II. Or, il faut considérer qu’à cette heure de none, déjà le soleil a décliné de son midi ; l’état du temps insinue donc l’état des vertus, car il insinue que la ferveur des vertus où l’esprit se trouvait auparavant s’est attiédie sous l’influence des tentations, car, comme le dit le bienheureux Grégoire, « les vices nous tentent, les vertus nous humilient. » En effet, quand l’homme parfait est tenté, quoiqu’à la hauteur d’une joie intime, il descend de cette hauteur pour considérer sa fragilité et pour voir combien il est exposé à faire une chute, comme il est évident, d’après l’Apôtre, qui disait : « De peur que la grandeur des révélations ne m’enorgueillisse. » Car saint Paul se réjouissait de la révélation, et éprouvait de la douleur de la tentation ; d’où il dit lui-même : « J’ai prié trois fois le Seigneur, etc. » Car, si la tentation ne lui eût pas été à charge, il n’aurait pas prié le Seigneur de l’en délivrer.
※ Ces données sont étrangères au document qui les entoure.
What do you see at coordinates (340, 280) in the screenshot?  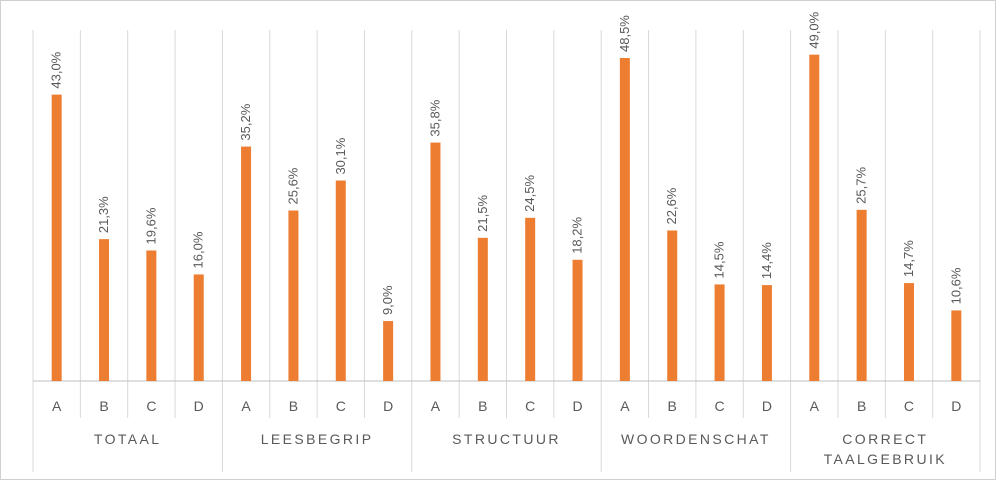 I see `bar-leesbegrip-c` at bounding box center [340, 280].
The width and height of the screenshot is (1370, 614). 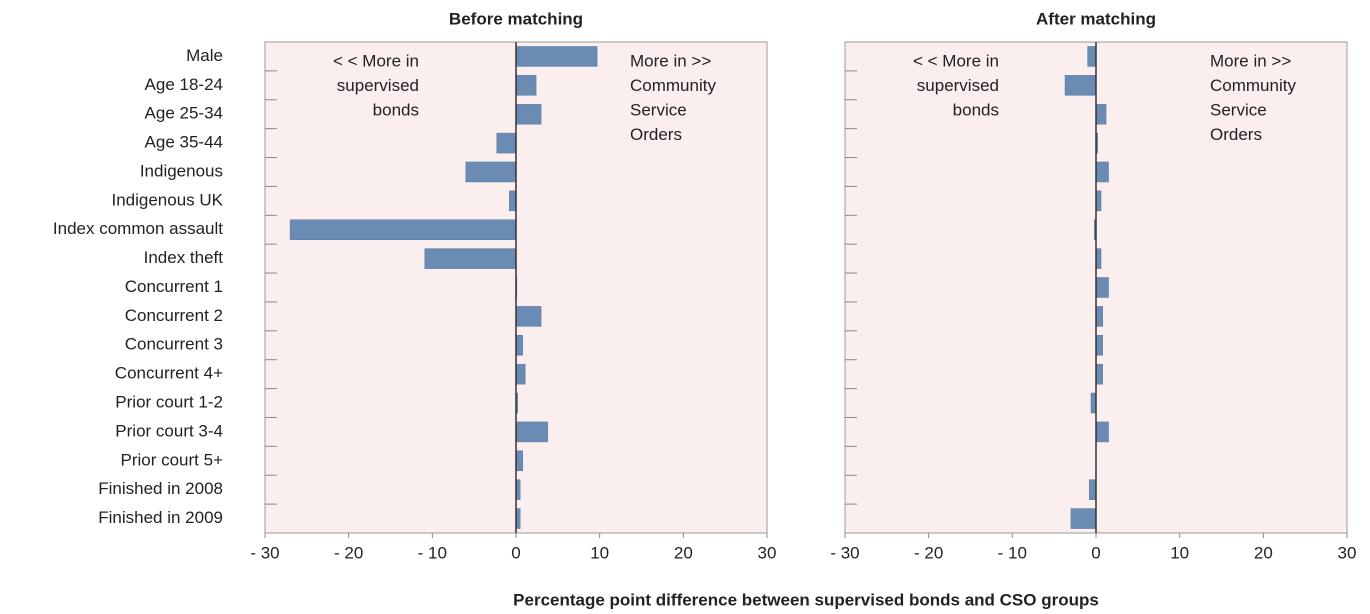 What do you see at coordinates (160, 518) in the screenshot?
I see `y-tick-label: Finished in 2009` at bounding box center [160, 518].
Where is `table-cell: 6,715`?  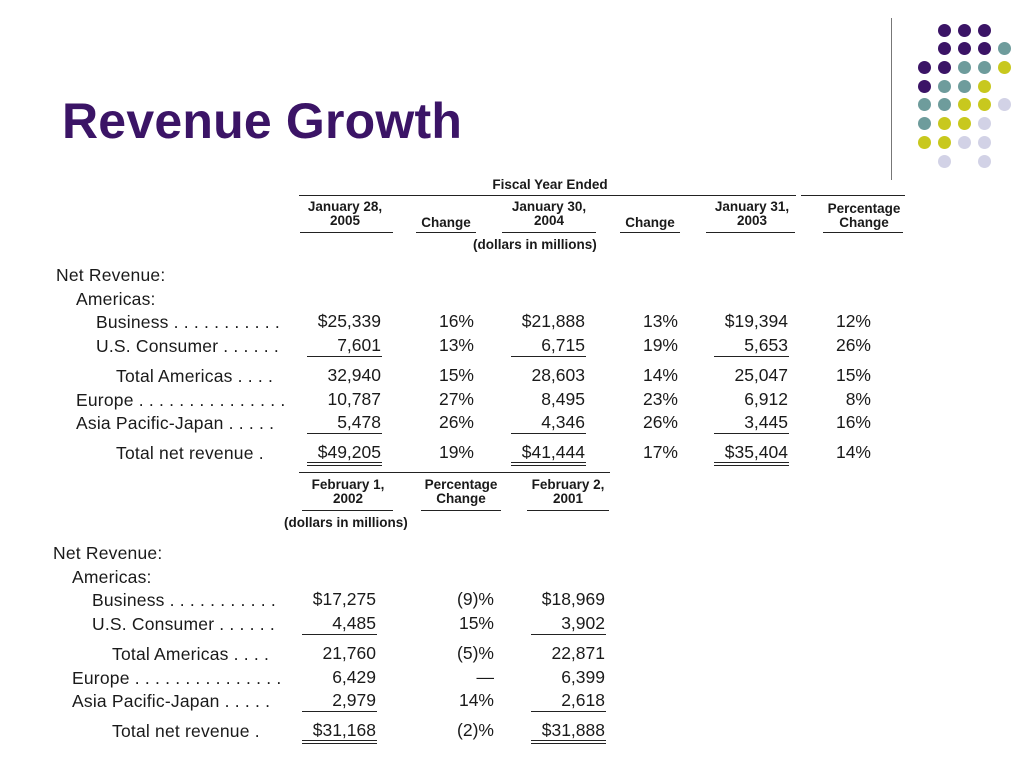
table-cell: 6,715 is located at coordinates (563, 345).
Elle ne disparaît pas, cependant, parce que la vertu, à qui la joie est due, est perfectionnée par l’infirmité ou la faiblesse. Ces tribulations et ces détresses sont indiquées dans quelques versets des psaumes de none, comme dans la première partie : Tribulatio et angustia, etc., et dans la seconde : Multi qui persequuntur, et dans la troisième : Erravi, etc. Nous demandons à être délivrés des mêmes choses dans le répons Redime me, c’est-à-dire fais que je ressente au milieu de mes tribulations l’effet de la rédemption qui s’est opérée dans ton sang ; cela même se trouve dans ce verset : Ab occultis meis munda me, « Purifie moi de mes péchés cachés ou intérieurs, » c’est-à-dire : Repousse loin de moi les mauvaises pensées, et réprime celui qui nous les inspire, selon saint Augustin.
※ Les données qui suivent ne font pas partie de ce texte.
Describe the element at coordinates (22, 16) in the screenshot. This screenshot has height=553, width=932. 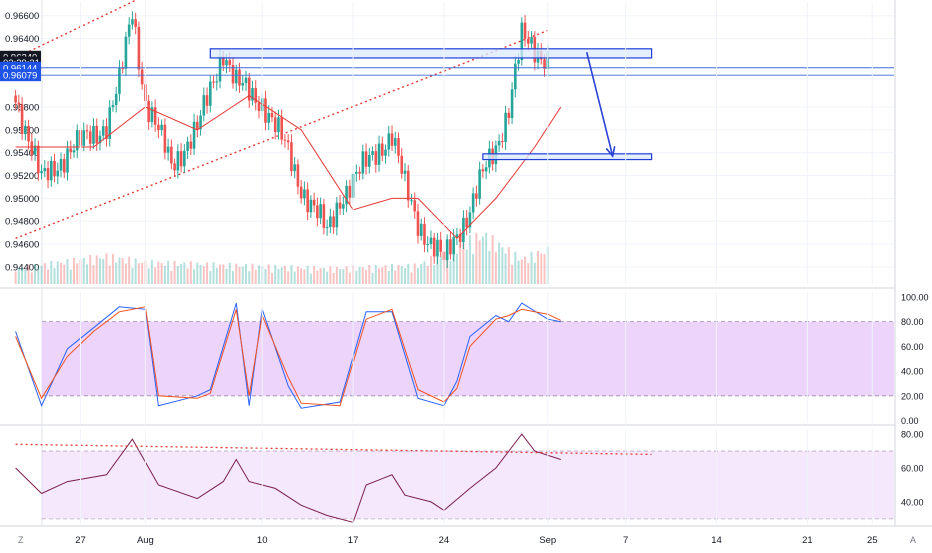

III. Et remarque que les répons des dimanches aux trois heures, c’est-à-dire à tierce, à sexte et à none, s’accordent très-bien avec les répons des jours ouvrables ; car, les jours ouvrables, dans le répons de tierce, c’est-à-dire Sana animam meam, on demande la guérison des blessures causées par les péchés passés, comme dans le répons du dimanche Inclina cor meum, etc. Dans le verset Averte oculos meos, etc., on demande à être prémuni contre les péchés futurs, ce qui s’obtient par l’accomplissement des préceptes divins ; de même, dans le répons des jours ouvrables de sexte, Benedicamus Dominum, etc., on promet à Dieu des louanges incessantes ; dans le répons du dimanche, In æternum, Domine, on accomplit cette promesse : car dans l’un on promet de louer, dans l’autre on loue effectivement. Dans le répons des jours ouvrables de none, Redime me, Domine, on demande des sentiments affectueux pour la rédemption, ce qui se fait afin que la partie vivace de l’ame, c’est-à-dire l’amour, soit dirigé vers Dieu. Dans le répons du dimanche, Clamavi, etc., on promet l’effet des œuvres (pedis), c’est-à-dire de l’amour, à savoir le cri dirigé vers Dieu, car le cri du cœur procède de l’amour. Cependant, dans plusieurs églises les répons des jours ouvrables sont les mêmes que ceux des dimanches. Et il faut remarquer que les versets qui se disent à tierce, à sexte et à none, ont un neume, pour désigner que dans aucune heure nous ne pouvons exprimer une joie et une récompense éternelles. On dit quelquefois le capitule Omnia probate (Thessal., c. v.), et quelquefois celui-ci : Sicut uno in corpore multa membra habemus (Rom., c. xii), de même que dans un même corps nous avons beaucoup de membres.